La parte de camino que restaba parecía ser la más difícil y peligrosa; pero el voto público, para dejar ir al vicario á la cárcel, se había manifestado lo bastante, y durante la detención del carruaje, muchos de los que habían favorecido la llegada de Ferrer, se habían todavía aplicado más en preparar y mantener un camino abierto en medio de la multitud; por lo tanto, el carruaje pudo esta segunda vez ir con un poco más de celeridad y sin intervalo ninguno. Á medida que avanzaba, las dos filas de la muchedumbre formadas en ambos lados, se confundían y se mezclaban juntamente detrás de aquél.
Apenas sentados, Ferrer se había inclinado para advertir al vicario que se mantuviese bien arrinconado en el fondo, y que no se dejase ver por el amor del cielo, mas el aviso era inútil. El gran canciller al contrario, debía mostrarse para ocupar y atraer sobre sí toda la atención pública. Y por todo este segundo tránsito, como durante el primero, hizo al inconsecuente auditorio un discurso el más constante y al mismo tiempo inconexo en su sentido que se haya oído jamás interrumpiéndolo, sin embargo, de cuando en cuando por alguna palabrita española que deslizaba apresuradamente acercándose al oído de su invisible compañero. Sí, señores, pan y justicia; al castillo, á la cárcel bajo mi custodia. Gracias, gracias, mil gracias. ¡No, no, no escapará! Por ablandarlos. Esto es muy justo, se examinará, se verá. Yo también os quiero mucho. ¡Un castigo severo! Esto se lo digo por su bien. Una meta[14] justa, una meta moderada, y castigos para los monopolistas. Por favor, apartaos un poco. Sí, sí, yo soy un excelente hombre, amigo del pueblo. Será castigado; es cierto, es un bribón, un malvado. Perdone usted. Lo pasará mal, lo pasará mal... si es culpable. Sí, sí, ya arreglaremos á los panaderos. ¡Viva el rey y los buenos milaneses, sus fidelísimos vasallos! Está fresco, está fresco. Ánimo, estamos ya casi fuera.
En efecto, habían atravesado la mayor parte de la multitud, y estaban ya á punto de salir del todo al camino despejado.
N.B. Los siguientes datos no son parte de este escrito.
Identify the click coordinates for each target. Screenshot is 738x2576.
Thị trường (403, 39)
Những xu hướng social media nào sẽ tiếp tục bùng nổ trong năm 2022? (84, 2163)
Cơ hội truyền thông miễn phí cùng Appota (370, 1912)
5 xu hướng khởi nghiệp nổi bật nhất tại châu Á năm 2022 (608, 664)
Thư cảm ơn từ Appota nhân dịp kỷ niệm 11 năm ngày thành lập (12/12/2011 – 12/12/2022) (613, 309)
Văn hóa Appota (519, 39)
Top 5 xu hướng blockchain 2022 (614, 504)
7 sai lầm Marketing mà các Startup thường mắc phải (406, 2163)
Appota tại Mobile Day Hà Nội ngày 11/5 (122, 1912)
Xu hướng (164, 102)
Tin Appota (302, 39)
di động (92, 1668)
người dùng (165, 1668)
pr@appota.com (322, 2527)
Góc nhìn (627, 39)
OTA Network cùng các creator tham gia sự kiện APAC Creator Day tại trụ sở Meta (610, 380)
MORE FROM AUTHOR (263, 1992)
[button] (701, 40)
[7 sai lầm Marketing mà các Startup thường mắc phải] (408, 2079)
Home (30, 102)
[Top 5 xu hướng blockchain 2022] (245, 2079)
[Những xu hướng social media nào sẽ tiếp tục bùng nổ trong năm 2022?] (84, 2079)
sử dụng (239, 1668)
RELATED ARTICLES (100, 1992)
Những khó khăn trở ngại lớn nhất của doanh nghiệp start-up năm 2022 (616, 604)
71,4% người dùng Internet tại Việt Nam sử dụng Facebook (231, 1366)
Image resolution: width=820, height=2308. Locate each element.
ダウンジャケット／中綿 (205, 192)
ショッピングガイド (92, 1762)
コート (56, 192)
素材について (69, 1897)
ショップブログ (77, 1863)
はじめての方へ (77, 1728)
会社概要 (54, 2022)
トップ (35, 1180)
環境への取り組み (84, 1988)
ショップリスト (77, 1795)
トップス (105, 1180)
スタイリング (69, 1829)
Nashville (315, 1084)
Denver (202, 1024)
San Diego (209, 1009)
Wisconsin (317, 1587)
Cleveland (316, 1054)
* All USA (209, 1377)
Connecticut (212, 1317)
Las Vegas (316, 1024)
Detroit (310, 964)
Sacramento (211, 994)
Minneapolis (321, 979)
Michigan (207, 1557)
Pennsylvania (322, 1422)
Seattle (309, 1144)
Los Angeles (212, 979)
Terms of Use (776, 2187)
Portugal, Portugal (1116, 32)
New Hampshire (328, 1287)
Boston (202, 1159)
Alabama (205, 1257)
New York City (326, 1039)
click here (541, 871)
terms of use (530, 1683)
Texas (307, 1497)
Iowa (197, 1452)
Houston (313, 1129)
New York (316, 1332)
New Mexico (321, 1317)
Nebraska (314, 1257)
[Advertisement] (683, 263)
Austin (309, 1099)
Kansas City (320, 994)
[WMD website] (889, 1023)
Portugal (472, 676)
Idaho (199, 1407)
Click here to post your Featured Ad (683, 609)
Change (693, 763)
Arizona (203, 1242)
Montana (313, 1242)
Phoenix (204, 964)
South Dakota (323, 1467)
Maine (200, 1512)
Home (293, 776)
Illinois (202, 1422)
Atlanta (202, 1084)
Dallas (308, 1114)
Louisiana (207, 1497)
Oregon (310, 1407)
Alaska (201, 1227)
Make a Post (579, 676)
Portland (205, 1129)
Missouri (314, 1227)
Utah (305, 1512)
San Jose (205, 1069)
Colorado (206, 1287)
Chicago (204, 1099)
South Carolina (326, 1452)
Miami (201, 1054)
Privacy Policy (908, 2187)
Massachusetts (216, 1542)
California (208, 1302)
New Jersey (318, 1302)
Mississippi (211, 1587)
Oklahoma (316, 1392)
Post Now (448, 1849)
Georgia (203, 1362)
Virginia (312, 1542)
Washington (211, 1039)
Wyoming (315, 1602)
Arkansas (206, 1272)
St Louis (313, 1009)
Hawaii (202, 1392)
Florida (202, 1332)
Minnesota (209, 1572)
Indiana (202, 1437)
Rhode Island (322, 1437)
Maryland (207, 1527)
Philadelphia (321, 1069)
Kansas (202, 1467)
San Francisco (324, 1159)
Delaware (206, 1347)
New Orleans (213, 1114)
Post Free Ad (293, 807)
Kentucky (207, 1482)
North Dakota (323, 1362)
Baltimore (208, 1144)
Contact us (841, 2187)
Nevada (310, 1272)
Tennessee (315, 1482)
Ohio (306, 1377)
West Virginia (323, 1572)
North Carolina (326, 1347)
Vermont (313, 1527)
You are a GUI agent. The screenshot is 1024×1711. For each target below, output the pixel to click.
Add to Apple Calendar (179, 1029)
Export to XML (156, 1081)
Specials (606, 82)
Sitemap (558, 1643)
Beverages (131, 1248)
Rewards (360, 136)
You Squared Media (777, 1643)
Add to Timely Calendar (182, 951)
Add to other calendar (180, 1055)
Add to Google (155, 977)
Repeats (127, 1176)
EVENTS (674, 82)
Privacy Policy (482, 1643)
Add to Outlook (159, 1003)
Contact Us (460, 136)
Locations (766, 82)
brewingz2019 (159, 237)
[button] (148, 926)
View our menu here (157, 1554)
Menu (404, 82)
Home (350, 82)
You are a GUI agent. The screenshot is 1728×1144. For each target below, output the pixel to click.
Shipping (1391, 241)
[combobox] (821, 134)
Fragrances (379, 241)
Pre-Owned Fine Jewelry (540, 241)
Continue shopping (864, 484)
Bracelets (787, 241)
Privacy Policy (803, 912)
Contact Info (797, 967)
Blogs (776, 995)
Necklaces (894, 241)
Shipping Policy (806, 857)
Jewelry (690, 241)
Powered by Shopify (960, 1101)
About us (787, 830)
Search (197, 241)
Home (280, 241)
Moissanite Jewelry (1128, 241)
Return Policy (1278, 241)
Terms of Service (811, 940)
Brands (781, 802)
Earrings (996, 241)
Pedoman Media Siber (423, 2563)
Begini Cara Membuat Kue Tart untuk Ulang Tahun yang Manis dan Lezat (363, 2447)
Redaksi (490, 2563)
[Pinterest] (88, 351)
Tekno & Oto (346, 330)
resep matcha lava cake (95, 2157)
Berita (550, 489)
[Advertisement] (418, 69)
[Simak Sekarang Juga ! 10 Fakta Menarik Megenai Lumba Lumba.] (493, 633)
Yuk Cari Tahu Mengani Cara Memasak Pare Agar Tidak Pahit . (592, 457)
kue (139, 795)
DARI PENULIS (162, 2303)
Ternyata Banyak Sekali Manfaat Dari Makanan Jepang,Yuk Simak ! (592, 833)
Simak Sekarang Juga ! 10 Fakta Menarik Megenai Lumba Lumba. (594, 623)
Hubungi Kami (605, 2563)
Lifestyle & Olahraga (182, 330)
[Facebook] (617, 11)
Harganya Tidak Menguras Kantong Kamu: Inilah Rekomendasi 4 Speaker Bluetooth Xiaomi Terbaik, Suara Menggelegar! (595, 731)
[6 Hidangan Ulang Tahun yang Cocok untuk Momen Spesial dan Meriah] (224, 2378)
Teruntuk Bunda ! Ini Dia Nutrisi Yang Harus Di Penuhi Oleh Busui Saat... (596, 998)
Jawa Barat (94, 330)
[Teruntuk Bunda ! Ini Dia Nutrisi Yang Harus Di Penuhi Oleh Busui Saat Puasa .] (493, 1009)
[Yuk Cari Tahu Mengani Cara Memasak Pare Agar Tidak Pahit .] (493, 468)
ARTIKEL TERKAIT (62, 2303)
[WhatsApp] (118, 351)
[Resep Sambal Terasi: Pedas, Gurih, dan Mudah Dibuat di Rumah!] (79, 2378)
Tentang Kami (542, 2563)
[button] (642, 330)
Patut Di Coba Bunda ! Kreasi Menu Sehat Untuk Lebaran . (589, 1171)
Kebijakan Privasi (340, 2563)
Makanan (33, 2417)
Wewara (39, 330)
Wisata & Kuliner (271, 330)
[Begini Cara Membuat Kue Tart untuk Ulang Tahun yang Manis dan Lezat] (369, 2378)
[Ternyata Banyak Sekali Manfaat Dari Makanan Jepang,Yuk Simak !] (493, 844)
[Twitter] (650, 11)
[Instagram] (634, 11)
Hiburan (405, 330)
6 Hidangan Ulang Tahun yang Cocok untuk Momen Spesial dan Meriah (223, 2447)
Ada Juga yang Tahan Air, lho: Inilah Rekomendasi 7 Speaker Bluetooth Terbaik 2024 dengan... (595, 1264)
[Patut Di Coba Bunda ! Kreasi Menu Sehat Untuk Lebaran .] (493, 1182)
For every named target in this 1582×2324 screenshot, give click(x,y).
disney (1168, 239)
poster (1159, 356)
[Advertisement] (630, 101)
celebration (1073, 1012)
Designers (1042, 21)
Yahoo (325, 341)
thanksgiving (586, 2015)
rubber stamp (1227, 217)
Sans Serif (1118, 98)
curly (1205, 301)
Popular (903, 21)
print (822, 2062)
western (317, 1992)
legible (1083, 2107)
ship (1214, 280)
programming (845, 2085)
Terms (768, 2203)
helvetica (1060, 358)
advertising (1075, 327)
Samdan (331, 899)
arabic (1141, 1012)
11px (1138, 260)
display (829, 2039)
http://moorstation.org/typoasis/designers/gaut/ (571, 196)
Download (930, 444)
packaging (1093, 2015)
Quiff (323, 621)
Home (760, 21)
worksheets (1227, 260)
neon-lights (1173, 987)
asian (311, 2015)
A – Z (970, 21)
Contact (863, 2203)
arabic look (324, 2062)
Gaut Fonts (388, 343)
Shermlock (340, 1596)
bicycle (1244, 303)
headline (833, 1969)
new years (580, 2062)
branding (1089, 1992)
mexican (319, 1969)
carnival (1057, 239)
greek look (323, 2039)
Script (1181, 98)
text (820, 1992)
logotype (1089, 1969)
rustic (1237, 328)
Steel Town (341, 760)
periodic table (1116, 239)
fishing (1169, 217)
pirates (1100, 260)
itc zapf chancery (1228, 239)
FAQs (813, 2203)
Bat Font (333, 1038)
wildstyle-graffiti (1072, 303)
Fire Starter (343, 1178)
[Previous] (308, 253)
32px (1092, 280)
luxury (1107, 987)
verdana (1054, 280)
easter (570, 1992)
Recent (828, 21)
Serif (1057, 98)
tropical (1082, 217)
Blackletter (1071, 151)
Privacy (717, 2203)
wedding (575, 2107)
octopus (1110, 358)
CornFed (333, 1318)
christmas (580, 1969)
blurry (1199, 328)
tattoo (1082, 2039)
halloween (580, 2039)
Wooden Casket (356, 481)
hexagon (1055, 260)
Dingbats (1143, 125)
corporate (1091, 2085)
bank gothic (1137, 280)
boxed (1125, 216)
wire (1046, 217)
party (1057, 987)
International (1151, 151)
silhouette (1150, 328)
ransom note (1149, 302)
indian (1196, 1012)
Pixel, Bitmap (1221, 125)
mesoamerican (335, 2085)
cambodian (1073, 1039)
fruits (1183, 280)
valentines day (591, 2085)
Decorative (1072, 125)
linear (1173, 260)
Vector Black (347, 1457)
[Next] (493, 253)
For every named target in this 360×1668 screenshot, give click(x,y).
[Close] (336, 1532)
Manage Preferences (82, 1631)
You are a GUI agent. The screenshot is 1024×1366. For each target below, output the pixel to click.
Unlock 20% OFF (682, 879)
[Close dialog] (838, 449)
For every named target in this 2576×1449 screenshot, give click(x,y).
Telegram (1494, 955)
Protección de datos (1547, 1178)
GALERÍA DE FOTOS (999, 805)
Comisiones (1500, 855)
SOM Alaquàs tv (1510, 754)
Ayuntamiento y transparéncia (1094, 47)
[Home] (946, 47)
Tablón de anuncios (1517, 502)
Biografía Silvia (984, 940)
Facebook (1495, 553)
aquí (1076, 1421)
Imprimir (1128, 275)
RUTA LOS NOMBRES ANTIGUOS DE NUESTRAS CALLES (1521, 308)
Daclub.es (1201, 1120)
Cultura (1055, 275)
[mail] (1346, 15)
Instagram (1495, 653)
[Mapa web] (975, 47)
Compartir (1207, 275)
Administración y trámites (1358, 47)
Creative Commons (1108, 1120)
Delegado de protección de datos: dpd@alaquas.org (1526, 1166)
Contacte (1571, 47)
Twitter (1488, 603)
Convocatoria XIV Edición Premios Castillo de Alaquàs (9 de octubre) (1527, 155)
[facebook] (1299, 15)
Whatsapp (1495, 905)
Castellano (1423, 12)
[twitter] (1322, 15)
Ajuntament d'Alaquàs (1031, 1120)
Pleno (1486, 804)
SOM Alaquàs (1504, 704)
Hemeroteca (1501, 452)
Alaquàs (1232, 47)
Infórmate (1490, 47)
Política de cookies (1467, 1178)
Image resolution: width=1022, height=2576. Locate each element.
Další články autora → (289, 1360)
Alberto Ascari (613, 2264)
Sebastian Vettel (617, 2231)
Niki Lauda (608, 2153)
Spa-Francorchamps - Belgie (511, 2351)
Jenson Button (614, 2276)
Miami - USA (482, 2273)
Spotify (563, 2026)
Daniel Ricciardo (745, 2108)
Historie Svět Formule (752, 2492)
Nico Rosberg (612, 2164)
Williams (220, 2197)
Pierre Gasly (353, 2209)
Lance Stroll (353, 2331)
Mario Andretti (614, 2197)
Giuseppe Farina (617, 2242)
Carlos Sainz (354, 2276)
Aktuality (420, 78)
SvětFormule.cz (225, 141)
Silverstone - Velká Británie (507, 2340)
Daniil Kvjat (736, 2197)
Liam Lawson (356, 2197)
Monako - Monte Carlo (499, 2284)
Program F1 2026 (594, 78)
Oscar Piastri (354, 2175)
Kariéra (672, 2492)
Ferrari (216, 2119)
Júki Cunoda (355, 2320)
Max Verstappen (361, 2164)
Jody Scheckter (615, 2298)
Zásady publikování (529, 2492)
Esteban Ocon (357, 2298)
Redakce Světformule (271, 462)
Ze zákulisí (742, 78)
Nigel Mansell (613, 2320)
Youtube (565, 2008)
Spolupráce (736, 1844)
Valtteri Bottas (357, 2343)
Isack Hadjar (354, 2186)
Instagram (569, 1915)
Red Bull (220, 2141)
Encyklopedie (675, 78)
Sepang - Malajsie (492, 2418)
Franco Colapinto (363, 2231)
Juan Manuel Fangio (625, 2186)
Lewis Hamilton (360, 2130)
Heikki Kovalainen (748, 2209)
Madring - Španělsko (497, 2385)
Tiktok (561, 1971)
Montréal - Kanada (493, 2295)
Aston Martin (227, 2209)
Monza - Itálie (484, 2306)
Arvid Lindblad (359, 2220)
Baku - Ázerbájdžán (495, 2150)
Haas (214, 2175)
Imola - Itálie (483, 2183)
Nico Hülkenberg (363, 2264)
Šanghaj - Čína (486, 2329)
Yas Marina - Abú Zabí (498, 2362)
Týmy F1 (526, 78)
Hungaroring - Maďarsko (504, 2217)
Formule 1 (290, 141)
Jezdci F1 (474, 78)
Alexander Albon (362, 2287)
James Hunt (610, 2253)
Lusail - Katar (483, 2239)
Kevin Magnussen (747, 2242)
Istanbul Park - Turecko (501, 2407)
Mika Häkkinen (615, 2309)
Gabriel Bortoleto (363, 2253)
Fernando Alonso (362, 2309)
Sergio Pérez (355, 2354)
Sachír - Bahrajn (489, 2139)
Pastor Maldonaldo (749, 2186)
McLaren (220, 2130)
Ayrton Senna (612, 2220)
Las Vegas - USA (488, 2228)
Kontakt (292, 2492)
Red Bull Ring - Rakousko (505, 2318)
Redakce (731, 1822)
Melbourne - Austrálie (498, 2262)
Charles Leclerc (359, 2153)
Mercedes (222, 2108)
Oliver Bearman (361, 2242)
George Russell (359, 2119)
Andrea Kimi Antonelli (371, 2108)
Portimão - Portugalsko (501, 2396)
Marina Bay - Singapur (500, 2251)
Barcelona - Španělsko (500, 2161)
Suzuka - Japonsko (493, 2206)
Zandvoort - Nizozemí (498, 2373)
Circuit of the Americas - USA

En esto Ferrer, que empezaba á dar un poco de reposo á sus pulmones, vió el socorro de Pisa, esto es, sus soldados españoles, los cuales, á pesar de todo, al fin no habían sido inútiles, pues que sostenidos y dirigidos por algunos ciudadanos, habían contribuido á hacer retirar alguna gente y á tener el paso libre á la última salida.